DATA TO USE:
┌──
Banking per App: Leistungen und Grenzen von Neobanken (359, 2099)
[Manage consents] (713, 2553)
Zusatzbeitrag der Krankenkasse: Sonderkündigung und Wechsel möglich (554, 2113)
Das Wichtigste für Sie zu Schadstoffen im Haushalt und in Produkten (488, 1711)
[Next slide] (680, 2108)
└──
EXERCISE:
With no line skipped, repeat the records exactly.

RESPONSE:
Banking per App: Leistungen und Grenzen von Neobanken (359, 2099)
[Manage consents] (713, 2553)
Zusatzbeitrag der Krankenkasse: Sonderkündigung und Wechsel möglich (554, 2113)
Das Wichtigste für Sie zu Schadstoffen im Haushalt und in Produkten (488, 1711)
[Next slide] (680, 2108)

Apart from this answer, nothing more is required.